It is now so easy to buy online. Official figures from the Office for National Statistics show that almost one pound in every five pounds spent in UK shops is via the internet.
The online shopping revolution is having an enormous impact on town centre retailing. Fantastic independent stores struggle with decreasing footfall and dropping sales. These shops are owned by hardworking individuals and the value they provide in terms of personal and specialist service cannot be matched online. Our high street is part of our community and none of us want to see it suffering. The heartfelt response to the recent closure in Ely of Mr Simms is testament to that sentiment.
I recently met with David Learner from Mr Simms and also spent time with Annabel Reddick from Burrows Bookshop as well as Andrew Olley from City Cycle Centre and Sarah Simonds from boutique clothing store, Artichoke, reflecting on the issues faced by independent retailers. What is it that will drive today’s customer to leave the comfort of their homes to shop? Many of the answers are already in evidence on Ely High Street.
An innovative product range is a draw. The brilliant Duck Egg Blue Interiors shop has inspired many of my friend’s birthday presents! Specialist advice and a personal touch also counts for a lot. Cutlacks home and garden store, which sells everything from paint to garden furniture and bedding has been looking after customers for over 20 years.

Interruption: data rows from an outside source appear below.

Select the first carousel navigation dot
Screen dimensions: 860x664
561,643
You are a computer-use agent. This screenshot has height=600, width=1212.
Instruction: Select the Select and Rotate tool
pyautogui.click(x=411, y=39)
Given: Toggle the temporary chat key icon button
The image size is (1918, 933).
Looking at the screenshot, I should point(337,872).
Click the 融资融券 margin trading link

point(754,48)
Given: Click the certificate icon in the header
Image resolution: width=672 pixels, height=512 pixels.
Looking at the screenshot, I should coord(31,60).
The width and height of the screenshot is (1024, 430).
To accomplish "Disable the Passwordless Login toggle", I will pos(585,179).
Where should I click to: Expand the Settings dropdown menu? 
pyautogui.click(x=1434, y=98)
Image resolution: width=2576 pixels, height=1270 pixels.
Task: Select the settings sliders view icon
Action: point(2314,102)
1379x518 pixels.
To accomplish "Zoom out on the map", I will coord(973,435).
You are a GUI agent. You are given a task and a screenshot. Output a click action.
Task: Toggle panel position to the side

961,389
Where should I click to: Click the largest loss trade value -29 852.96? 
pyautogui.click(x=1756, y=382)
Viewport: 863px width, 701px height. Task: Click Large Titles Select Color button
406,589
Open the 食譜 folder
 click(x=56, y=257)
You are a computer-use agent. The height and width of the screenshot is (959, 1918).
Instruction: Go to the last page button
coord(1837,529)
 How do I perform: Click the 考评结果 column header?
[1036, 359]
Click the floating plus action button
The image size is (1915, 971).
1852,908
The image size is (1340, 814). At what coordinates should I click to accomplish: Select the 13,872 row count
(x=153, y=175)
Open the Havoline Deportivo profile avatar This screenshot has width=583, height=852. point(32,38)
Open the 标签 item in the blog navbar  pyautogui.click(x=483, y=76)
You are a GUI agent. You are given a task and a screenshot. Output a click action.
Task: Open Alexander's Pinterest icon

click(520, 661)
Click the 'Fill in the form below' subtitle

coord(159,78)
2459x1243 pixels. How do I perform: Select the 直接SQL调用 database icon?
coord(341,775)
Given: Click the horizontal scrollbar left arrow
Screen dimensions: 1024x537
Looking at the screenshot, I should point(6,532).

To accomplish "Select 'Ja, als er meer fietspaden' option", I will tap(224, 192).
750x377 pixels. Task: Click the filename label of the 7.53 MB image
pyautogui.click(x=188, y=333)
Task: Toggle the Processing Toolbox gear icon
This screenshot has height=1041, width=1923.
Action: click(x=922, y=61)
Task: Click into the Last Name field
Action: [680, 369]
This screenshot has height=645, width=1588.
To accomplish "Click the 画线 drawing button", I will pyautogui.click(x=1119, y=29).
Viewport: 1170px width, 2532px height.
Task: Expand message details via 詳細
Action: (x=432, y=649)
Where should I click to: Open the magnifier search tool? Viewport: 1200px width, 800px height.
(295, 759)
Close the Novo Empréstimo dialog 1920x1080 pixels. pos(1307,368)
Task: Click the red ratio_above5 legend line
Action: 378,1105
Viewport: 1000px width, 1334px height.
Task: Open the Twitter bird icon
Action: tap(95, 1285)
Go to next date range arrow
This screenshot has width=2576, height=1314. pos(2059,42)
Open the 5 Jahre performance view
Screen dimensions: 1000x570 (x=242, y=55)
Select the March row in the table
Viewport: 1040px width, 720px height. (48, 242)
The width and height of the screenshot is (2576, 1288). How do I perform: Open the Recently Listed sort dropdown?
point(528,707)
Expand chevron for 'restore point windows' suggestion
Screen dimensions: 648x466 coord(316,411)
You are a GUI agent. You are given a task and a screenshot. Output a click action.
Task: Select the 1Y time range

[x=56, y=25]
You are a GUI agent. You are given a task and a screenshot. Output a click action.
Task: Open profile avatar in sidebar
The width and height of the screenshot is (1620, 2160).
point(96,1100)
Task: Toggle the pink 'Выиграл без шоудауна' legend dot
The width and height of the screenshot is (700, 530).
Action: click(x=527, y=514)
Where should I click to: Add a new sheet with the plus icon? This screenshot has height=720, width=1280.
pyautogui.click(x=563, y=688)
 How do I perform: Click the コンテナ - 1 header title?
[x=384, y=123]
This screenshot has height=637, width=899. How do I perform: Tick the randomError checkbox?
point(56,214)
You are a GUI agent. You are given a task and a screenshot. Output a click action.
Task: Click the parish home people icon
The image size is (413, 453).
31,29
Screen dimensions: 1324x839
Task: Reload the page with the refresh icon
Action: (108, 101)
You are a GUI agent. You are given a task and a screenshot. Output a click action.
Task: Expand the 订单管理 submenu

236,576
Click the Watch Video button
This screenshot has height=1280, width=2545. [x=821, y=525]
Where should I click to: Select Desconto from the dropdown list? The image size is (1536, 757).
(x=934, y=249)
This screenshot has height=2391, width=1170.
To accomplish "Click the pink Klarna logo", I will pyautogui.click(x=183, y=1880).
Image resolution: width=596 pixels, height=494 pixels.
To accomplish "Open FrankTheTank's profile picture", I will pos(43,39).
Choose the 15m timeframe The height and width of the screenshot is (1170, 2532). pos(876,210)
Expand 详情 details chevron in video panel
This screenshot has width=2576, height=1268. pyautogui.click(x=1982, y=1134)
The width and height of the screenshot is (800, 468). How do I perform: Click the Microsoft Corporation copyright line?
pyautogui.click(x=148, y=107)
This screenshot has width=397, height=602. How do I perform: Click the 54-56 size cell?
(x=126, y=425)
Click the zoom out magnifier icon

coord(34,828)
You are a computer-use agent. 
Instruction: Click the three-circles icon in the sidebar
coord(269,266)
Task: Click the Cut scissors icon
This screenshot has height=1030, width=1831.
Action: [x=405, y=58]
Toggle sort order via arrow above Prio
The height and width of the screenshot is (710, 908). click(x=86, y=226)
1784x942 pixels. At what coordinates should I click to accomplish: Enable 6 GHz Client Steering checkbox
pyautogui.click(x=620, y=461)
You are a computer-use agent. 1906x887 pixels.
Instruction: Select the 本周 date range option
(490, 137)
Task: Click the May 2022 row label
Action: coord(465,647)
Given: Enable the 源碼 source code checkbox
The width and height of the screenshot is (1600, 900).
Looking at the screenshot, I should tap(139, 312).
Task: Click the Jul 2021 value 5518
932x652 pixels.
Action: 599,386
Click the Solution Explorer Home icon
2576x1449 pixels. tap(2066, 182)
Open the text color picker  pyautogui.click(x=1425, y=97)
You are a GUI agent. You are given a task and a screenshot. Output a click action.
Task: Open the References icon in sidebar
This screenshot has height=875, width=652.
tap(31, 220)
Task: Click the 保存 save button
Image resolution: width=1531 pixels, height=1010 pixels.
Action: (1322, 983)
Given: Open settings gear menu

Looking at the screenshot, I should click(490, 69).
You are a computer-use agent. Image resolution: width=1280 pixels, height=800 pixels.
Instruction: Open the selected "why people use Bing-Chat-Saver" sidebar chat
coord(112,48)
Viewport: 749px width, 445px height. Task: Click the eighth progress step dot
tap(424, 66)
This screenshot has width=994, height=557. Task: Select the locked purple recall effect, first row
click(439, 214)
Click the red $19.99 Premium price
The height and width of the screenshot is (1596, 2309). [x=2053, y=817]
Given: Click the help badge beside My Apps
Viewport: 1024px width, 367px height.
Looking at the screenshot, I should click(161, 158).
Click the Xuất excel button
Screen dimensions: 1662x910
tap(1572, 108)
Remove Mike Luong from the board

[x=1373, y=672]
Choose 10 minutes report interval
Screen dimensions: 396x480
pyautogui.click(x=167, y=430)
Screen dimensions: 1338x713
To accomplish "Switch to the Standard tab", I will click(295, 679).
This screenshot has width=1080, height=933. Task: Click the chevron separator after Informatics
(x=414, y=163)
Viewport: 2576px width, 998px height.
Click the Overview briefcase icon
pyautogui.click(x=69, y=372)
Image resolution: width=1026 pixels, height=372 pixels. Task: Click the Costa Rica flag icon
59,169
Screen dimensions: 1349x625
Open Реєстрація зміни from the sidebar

Alongside the many well established, family run stores, we are also lucky to have shops like the Ely Gin Company leading the way in offering a forward looking shopping experience including gin tasting events.
The Government is trying to help support our local businesses. More than £9 billion of business rate support means that many small businesses now pay no rates. The reduction to the annual rates rises is worth a further £4 billion and there is also a £300 million discretionary relief scheme which local authorities can use to grant relief to businesses. In addition to this, the Government are reviewing the wider taxation of the digital economy, ensuring, amongst other things, that online businesses pay the right amount of VAT, something which is of growing concern, not only to independent retailers, but to all British tax payers. I know that Councillors Lis Every and Anna Bailey are working hard to ensure that local businesses can apply for the appropriate relief from East Cambridgeshire District Council.
The Government has also recently established an expert advisory panel, the ’Future High Streets Forum’, which is to support and champion local high streets, share best practice and develop new solutions and responses to the challenges being faced at a local level.
I have taken up the particular case of Ely High Street with the Minister for Local Government Rishi Sunak MP and the Minister for the Northern Powerhouse and Local Growth, Jake Berry MP.
It is not all doom and gloom though. Experts argue that rather than disappear, high streets will adjust to meet the changing nature of how we shop. The future of the high street, it is predicted, will be all about the ‘experience’. I do hope that we, as consumers will continue to ‘go shopping’ ensuring the survival of our high street and all the added value it has to offer.